A Polícia Federal (PF) realizou uma operação para prender suspeitos envolvidos no ataque ao sistema de pagamento da administração federal, o Siafi, que ocorreu entre março e abril.
Os agentes cumpriram três mandados de prisão relacionados ao desvio de pelo menos R$ 15 milhões em recursos públicos. Até as 8h30, dois dos suspeitos já haviam sido presos, enquanto as equipes ainda estavam à procura do terceiro envolvido.
A operação foi deflagrada quase cinco meses após a primeira transferência ilegal, que ocorreu em 28 de março, quando os criminosos desviaram R$ 3,8 milhões de contratos do Ministério da Gestão e Inovação em Serviços Públicos (MGI). A investigação pela PF teve início logo no começo de abril.
No dia 16 de abril, os criminosos desviaram mais R$ 11,39 milhões do Tribunal Superior Eleitoral (TSE), depositando o dinheiro em contas de pessoas e empresas sem qualquer vínculo com o governo federal.
Os hackers conseguiram credenciais de funcionários do governo através da plataforma gov.br e usaram essas senhas para autorizar pagamentos via Pix. Os valores, originalmente, deveriam ter sido destinados ao Serpro (Serviço Federal de Processamento de Dados) e à G4F, empresa prestadora de serviços de tecnologia da informação.

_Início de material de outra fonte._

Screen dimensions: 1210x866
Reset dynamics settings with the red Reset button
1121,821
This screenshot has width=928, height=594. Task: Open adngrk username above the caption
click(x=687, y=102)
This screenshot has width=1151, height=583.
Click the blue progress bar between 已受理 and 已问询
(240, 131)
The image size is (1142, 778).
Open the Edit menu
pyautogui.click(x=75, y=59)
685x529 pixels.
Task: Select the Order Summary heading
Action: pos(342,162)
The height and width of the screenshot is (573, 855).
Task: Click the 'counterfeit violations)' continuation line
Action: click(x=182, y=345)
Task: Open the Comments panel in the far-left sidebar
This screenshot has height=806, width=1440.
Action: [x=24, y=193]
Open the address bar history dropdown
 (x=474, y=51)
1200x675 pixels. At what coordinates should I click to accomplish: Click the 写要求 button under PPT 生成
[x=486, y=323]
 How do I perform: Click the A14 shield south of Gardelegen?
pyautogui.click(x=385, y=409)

Com as credenciais em mãos, os criminosos conseguiram redirecionar os recursos para outros destinos. Em abril, a Polícia Federal conseguiu recuperar cerca de R$ 2 milhões, que haviam sido desviados do MGI para uma conta de uma loja em Campinas. O dono do estabelecimento afirmou ter sido vítima de fraude, não recebendo o valor e tendo seus dados utilizados pelos invasores.
No caso do TSE, os criminosos realizaram oito operações distintas em apenas um minuto, no dia 16 de abril, desviando R$ 6,7 milhões. Eles usaram credenciais furtadas do ordenador de despesas do órgão para autorizar a ordem bancária às 18h23 e, um minuto depois, usaram a senha do gestor financeiro para aprovar o pagamento.
Vale destacar que, após o ataque ao Siafi, o governo federal endureceu as regras de acesso aos sistemas da União e criou uma força-tarefa para a emissão de certificados digitais pelo Serpro, que agora são obrigatórios para servidores autorizarem novos pagamentos.
Essa medida de segurança foi exigida pelo Tesouro Nacional e está sendo implementada também em outros órgãos, como o INSS, que recentemente enfrentou a exposição indevida de dados de milhões de beneficiários.